If you'd asked me a year ago, I'm not sure what I'd have told you about how I felt at the thought of turning the halfway marker and heading for home. (I'm working on an average lifespan of 8o here. Anybody who knows better about the avergae lifespan being shorter can keep it to themselves. I bet you never get invited to parties....).
I was trapped in a job that did nothing for my soul except eat it, with little to no hope of escape. I was unhappy about the flow of my writing career-- I had become becalmed, and felt only isolation from my peers. My family life was happy, at least: I have a truly beautiful and wonderful wife, who is the central happiness around whom the family revolves, and my kids are the perfect combination of delightful and insane. But as good as it was was as good as it was going to get, and once I left the house it really wasn't that good at all. Truth be told, I was spending more and more time not leaving the house: my sick days were piling up, my lunches were long and my leaving times earlier and earlier, and once the front door shut behind me, the last thing I wanted to do was drag myself out to spend time with people I knew weren't that happy to see me and weren't heading in directions I wanted to go.
39 wasn't a particularly good place to be. The prospect of spending most of the last half of my life in the same situation wasn't even depressing. It was just... numbing.
Then it got weird.
For the first thing, I escaped my job. Out of the blue, a position in arts administration became available, and bugger me, I got it. By the skin of my teeth-- my gaffer will cheerfully admit they took a chance on me, and thankfully, cheerfully admit it's worked out-- but I was able to walk (Walk? Fucking RUN!) away from my soul-destroying job (the one I ate to find comfort from, the one that had helped me gain 20 kilograms, the one that had my wife begging me to stay home most Mondays so I wouldn't come home so miserable and depressed) and start again.
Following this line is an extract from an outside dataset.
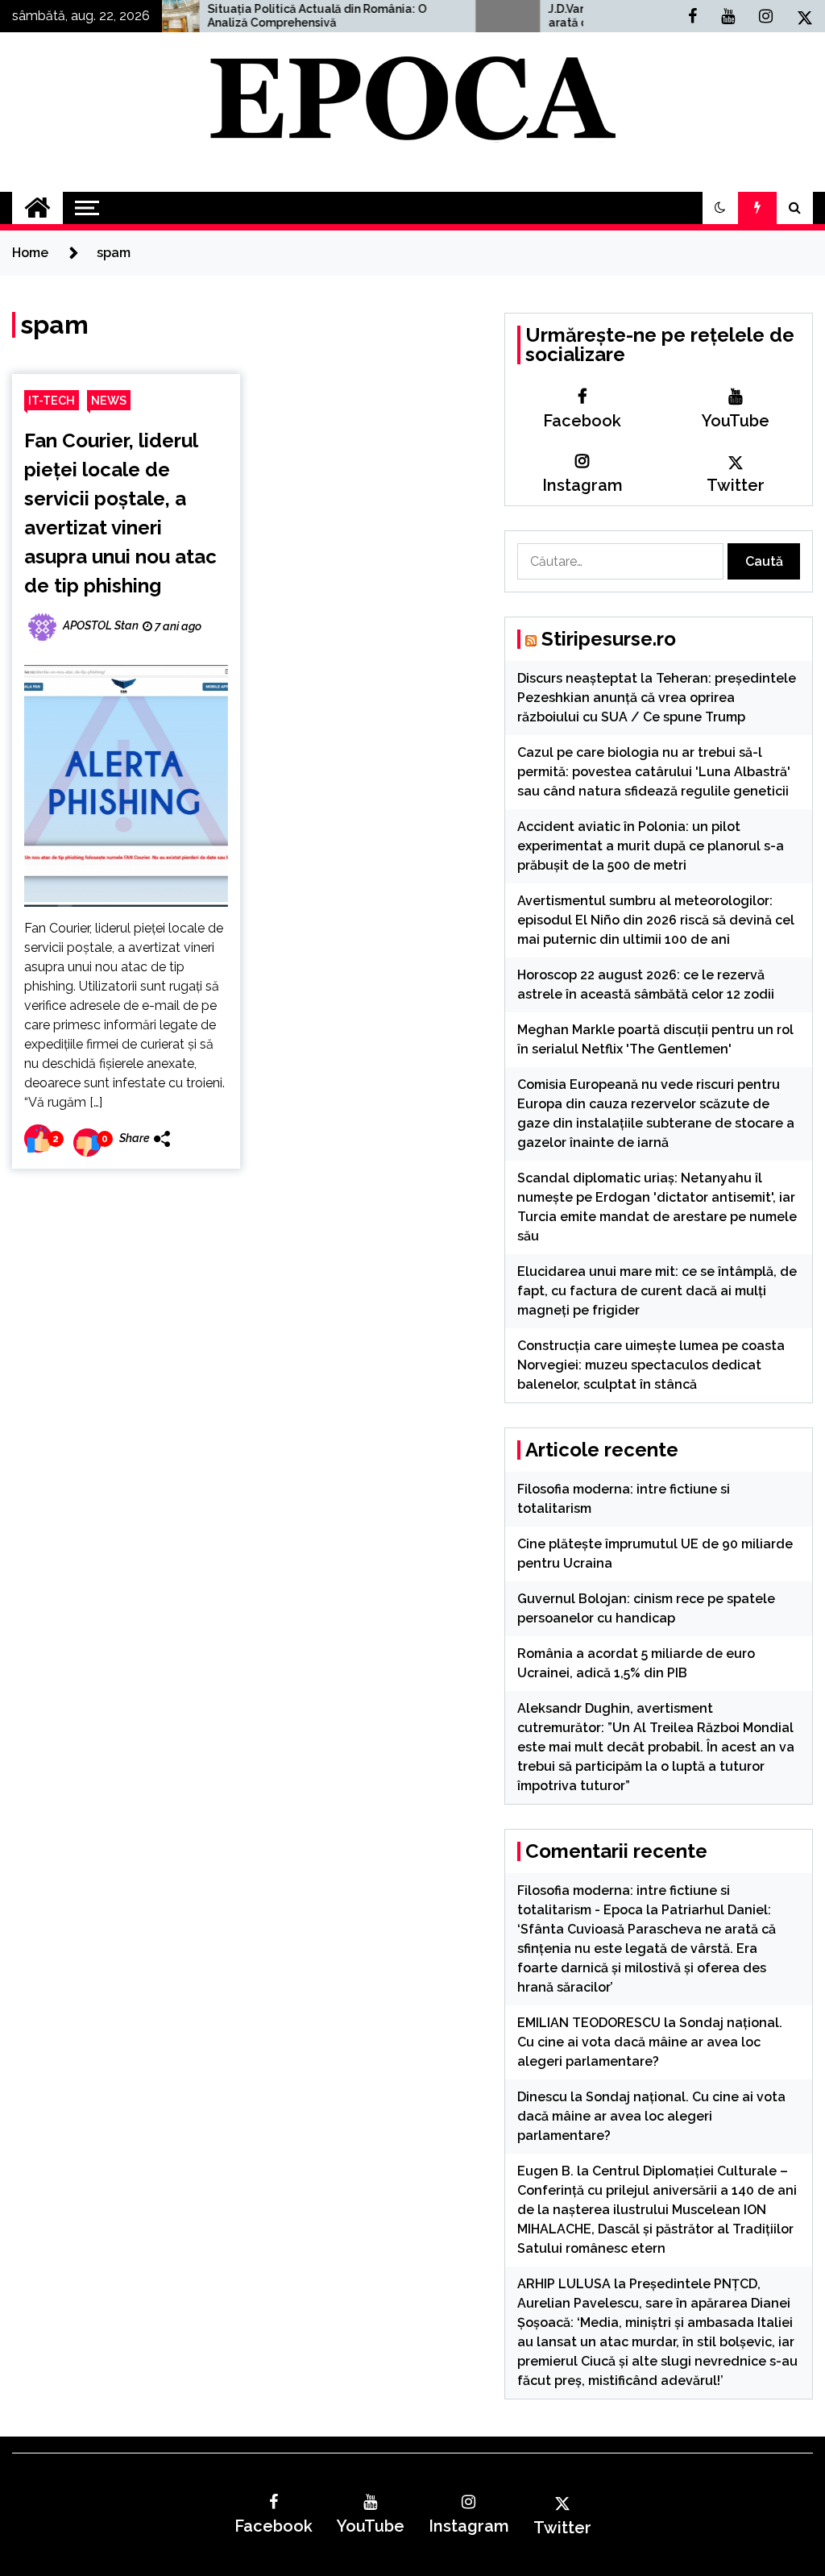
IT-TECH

Six weeks after I started I was on a beach, helping to install a sculpture exhibition. I spent the week of my 40th birthday administering the first art exhibition I'd ever curated. I've spent the last month organising 2 art exhibitions; 3 writing talks; an online writing group; liaising with the Navy, local yacht club and three bands regarding our Australia Day celebrations; and running a Nanowrimo region. I travel a third of the time that I used to, actually speak to my colleagues, oh, and enjoy going to work. It's not too mad a claim to say that I saved my life by finding this job. Not too mad at all.
Added to which, somewhere in amongst all that, I turned a corner in my writing career. Perhaps it was the change of heart that came with the change of job, but suddenly, I forgot to give a damn what people thought of me. I forgot to get caught up in the politics of the scene. I forgot to keep in touch with people, and in doing so, went a long way towards learning who the people were that wanted to keep in touch with me. The only thing I remembered to do was take joy in the writing act itself. I wrote a novel this year, and a bunch of poems, and drew some cartoons, and none of them will see the light for a while, if ever, but the novel's good, and the cartoons were fun, and I like poetry.
And I have no idea what the rest of the world is doing. I haven't read a blog for nearly a year-- sorry to those of you who have blogs and are taking the time out of your lives to read this. I apprecaite your interest. But when it comes to reciprocating, for the first time in a long time, I'm too damn busy, and it's good. I used to read blogs to keep away from writing, and now I'd rather write. My peers interact with me when they want to, if they want to: the lovely people at the Australian Writer's Marketplace commissioned me to write an online SF course during the year, and I've had a constant trickle of communication from friends and colleagues that I've accepted on its own merits rather than going out searching for it. I'm more balanced, obviously, and happier. But I've also shucked away a lot of dead wood, a lot of former friendships that I had to realise were dead before I could comfortably offload them. Life is lighter now.
And now I'm halfway through another novel-- the Father Muerte one I mentioned at the start of November. 51 000 words, to be reasonably precise. I'll be finished it by the end of January, by which time it'll be something like 2 years since I've seen a short story in print. But I'm even writing them again: I've got some markets I want to try, and a rewrite that an editor is asking for, and strangely, the writing life is enjoyable again.
So, cliches about life starting and blah blah blah aside, being 40 looks pretty good so far. My happiness isn't perfect-- I've got an awful lot of excess weight I have to lose; I'm in pain a fair bit of the time, although I've come to live with that; and seven of us in a house on a single wage means we won't be seeing Rome any time soon.
But I am happy, and that alone is a massive change of outlook from a year ago.
There's a lot gonna happen kid. Don't forget to duck.
3 comments:
Great news, Lee. And for writers whose work comes from within I think it's an important maxim (irrespective of the writer's situation) that it's important not to get concerned with what people think of us. Otherwise we just end up confused; writing hollow, empty stories we don't care about and which dilute the whole writing experience.
Nice to see you back.
Enjoy the decade! In my experience 50s beat the 40s - I loved being in my 50s. 60s are ok too.